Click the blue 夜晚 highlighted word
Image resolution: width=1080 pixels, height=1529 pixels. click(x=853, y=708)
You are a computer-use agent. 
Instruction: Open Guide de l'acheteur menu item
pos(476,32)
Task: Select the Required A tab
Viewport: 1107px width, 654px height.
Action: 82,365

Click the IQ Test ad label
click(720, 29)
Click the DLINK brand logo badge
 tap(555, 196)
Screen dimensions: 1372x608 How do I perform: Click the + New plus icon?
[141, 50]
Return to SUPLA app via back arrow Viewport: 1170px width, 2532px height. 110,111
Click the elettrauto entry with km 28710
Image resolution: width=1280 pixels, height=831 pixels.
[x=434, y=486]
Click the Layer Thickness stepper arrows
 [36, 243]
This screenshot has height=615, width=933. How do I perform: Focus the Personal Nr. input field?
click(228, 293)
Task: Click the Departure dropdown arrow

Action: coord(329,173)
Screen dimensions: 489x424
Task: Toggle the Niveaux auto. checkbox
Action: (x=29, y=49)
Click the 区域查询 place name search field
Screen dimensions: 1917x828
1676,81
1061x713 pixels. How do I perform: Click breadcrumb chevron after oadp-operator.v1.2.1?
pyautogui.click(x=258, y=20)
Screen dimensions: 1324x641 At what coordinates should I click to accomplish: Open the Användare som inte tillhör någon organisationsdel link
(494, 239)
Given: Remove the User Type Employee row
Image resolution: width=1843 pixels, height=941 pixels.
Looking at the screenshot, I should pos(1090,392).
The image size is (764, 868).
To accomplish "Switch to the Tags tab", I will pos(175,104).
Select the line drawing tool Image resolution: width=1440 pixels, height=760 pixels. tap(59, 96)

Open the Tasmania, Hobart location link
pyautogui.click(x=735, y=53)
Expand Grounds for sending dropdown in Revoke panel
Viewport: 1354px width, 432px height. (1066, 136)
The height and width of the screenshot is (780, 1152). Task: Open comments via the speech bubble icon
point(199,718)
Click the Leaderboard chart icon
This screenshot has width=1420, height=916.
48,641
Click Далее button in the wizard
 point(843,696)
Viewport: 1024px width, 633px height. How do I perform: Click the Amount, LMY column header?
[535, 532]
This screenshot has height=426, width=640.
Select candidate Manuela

# # # # # # #

# Work instruction
Set down the complete listing once more, exactly as it appears.

# Exercise output
Click the blue 夜晚 highlighted word
Image resolution: width=1080 pixels, height=1529 pixels. click(x=853, y=708)
You are a computer-use agent. 
Instruction: Open Guide de l'acheteur menu item
pos(476,32)
Task: Select the Required A tab
Viewport: 1107px width, 654px height.
Action: 82,365

Click the IQ Test ad label
click(720, 29)
Click the DLINK brand logo badge
 tap(555, 196)
Screen dimensions: 1372x608 How do I perform: Click the + New plus icon?
[141, 50]
Return to SUPLA app via back arrow Viewport: 1170px width, 2532px height. 110,111
Click the elettrauto entry with km 28710
Image resolution: width=1280 pixels, height=831 pixels.
[x=434, y=486]
Click the Layer Thickness stepper arrows
 [36, 243]
This screenshot has height=615, width=933. How do I perform: Focus the Personal Nr. input field?
click(228, 293)
Task: Click the Departure dropdown arrow

Action: coord(329,173)
Screen dimensions: 489x424
Task: Toggle the Niveaux auto. checkbox
Action: (x=29, y=49)
Click the 区域查询 place name search field
Screen dimensions: 1917x828
1676,81
1061x713 pixels. How do I perform: Click breadcrumb chevron after oadp-operator.v1.2.1?
pyautogui.click(x=258, y=20)
Screen dimensions: 1324x641 At what coordinates should I click to accomplish: Open the Användare som inte tillhör någon organisationsdel link
(494, 239)
Given: Remove the User Type Employee row
Image resolution: width=1843 pixels, height=941 pixels.
Looking at the screenshot, I should pos(1090,392).
The image size is (764, 868).
To accomplish "Switch to the Tags tab", I will pos(175,104).
Select the line drawing tool Image resolution: width=1440 pixels, height=760 pixels. tap(59, 96)

Open the Tasmania, Hobart location link
pyautogui.click(x=735, y=53)
Expand Grounds for sending dropdown in Revoke panel
Viewport: 1354px width, 432px height. (1066, 136)
The height and width of the screenshot is (780, 1152). Task: Open comments via the speech bubble icon
point(199,718)
Click the Leaderboard chart icon
This screenshot has width=1420, height=916.
48,641
Click Далее button in the wizard
 point(843,696)
Viewport: 1024px width, 633px height. How do I perform: Click the Amount, LMY column header?
[535, 532]
This screenshot has height=426, width=640.
Select candidate Manuela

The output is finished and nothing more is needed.